# Leyland 255 hydraulic 3 point linkage - problem



## benokogel (Oct 18, 2014)

Hello.
I'm newbie on this forum, and I'm looking for any help with my problem.
I have a tractor British Leyland 255, and then is a problem with 3 point linkage like on a movie.
Please see it, maybe someone can help my, any idea, where I should start repair 

[ame]https://www.youtube.com/watch?v=ZK22ADjsbCE[/ame]

When I start the engine, and run pump, then 3 point linkage goes automaticlly up, can not stop it. The levers are positioned like on a movie, on "Position", and second on "Lower".

Sorry for my poor English.


----------



## musicman9016 (Oct 20, 2014)

Linkage needs to be calibrated.
Do you have a workshop manual? If not send me your email address and i'll send one through to you. It's a bit of a stuff around to do and it wont be perfect but you can usually get it to the point where it functions in a usable manner.

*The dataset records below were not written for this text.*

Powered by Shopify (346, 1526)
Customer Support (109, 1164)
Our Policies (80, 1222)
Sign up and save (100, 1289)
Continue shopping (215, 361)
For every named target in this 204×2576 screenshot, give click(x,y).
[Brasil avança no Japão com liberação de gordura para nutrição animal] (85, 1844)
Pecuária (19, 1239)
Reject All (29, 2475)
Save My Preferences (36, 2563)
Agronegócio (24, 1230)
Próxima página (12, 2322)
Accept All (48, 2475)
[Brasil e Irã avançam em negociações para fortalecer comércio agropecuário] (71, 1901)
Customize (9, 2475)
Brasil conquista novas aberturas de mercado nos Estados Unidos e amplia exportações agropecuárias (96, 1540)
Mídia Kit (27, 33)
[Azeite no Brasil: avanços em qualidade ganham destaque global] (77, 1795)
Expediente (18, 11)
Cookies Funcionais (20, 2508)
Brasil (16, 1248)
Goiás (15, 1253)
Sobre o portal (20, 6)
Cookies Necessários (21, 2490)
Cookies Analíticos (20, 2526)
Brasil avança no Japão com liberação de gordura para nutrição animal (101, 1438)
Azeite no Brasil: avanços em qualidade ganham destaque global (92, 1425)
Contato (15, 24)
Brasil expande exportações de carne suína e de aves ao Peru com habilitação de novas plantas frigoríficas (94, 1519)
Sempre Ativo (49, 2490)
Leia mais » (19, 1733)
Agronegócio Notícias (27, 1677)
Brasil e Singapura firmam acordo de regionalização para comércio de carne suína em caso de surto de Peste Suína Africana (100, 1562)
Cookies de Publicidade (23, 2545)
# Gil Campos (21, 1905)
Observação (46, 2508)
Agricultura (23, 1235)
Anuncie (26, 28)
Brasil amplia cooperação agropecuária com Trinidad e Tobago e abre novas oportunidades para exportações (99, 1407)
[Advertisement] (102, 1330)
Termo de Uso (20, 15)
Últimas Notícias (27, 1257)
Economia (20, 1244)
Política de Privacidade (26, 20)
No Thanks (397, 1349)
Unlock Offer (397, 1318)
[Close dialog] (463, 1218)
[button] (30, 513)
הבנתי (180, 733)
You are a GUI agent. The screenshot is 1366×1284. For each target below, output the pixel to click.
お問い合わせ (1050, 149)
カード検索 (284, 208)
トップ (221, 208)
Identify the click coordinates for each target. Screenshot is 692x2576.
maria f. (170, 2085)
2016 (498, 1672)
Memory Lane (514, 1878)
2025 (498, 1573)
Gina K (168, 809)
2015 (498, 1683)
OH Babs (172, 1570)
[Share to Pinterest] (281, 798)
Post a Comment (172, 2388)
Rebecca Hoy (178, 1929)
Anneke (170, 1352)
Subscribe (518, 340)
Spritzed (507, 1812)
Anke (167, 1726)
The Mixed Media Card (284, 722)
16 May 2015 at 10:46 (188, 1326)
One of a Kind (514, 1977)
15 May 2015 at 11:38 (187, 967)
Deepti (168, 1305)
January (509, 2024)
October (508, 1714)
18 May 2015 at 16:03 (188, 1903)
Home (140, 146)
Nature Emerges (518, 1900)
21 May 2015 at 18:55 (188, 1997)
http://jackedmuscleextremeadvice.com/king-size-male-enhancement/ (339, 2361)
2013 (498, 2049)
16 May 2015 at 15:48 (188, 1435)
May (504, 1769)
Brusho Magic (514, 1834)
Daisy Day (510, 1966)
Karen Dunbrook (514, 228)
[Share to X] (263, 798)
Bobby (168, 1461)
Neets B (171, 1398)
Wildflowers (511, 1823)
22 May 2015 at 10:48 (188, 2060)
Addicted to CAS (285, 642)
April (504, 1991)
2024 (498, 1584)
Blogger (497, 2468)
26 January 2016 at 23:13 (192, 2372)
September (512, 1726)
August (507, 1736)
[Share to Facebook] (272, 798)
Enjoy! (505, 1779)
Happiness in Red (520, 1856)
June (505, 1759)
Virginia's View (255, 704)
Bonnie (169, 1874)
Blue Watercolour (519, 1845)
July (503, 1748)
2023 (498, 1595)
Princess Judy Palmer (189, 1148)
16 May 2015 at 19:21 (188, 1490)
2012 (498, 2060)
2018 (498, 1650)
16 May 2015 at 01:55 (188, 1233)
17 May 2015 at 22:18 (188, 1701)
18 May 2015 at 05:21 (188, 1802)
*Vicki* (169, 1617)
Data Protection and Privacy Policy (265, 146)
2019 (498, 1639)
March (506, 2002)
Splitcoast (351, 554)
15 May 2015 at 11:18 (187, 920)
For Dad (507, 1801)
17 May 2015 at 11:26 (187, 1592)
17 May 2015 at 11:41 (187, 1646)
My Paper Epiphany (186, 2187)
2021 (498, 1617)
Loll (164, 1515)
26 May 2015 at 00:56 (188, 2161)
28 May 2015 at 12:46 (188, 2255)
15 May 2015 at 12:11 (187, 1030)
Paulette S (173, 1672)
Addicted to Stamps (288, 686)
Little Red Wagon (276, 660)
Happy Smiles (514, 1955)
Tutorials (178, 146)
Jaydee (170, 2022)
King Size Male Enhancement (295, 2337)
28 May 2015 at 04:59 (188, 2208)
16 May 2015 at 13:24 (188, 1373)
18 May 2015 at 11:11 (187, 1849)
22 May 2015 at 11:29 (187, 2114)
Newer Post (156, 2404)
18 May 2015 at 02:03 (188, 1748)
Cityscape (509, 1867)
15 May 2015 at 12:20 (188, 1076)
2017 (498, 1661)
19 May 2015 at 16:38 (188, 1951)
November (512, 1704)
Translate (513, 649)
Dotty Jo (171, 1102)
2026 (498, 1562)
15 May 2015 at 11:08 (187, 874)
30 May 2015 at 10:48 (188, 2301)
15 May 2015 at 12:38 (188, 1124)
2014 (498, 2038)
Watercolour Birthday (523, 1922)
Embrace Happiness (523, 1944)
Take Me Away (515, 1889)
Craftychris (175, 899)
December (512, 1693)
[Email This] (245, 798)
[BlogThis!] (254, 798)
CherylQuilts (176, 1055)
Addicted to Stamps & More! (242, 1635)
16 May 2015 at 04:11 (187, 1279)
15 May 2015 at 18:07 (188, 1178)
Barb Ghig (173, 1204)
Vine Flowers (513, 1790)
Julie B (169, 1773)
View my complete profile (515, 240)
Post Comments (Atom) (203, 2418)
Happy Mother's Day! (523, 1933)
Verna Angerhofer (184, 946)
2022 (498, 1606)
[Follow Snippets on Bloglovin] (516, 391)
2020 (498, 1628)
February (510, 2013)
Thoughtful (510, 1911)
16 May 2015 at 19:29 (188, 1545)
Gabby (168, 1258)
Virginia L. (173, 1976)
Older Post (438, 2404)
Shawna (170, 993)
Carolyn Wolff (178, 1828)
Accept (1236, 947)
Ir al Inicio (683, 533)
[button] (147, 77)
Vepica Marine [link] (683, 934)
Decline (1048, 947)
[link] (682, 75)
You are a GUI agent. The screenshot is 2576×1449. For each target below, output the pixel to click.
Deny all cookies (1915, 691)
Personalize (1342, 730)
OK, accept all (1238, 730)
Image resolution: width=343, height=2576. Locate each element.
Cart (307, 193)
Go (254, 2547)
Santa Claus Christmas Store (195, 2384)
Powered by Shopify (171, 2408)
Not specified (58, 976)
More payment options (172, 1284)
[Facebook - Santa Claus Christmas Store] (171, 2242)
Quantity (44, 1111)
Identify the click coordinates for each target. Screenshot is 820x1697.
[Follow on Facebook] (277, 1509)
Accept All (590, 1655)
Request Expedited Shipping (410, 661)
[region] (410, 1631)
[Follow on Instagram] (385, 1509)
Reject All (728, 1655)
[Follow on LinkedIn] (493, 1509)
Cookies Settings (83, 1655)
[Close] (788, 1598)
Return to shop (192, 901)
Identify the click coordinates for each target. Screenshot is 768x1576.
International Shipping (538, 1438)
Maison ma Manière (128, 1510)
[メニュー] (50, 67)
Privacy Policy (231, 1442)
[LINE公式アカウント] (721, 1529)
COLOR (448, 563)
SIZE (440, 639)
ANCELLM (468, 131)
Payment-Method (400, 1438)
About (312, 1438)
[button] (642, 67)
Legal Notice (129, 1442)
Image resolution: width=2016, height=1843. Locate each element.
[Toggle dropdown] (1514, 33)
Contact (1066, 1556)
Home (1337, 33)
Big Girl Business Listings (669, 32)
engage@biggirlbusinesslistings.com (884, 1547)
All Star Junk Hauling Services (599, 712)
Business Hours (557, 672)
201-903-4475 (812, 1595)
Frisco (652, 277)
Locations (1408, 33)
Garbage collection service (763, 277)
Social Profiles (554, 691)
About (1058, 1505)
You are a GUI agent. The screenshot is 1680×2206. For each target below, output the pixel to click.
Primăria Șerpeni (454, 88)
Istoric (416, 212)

Basically, attached to the position lever is a long,enclosed bar with two sets of teeth on it. The bottom set is position control and the top set is draft control. On the back of it you have a large nut that is locked in place with a locknut next to it. So it's a combination of adjustments to that and the flappy looking thing at back under the top link.


----------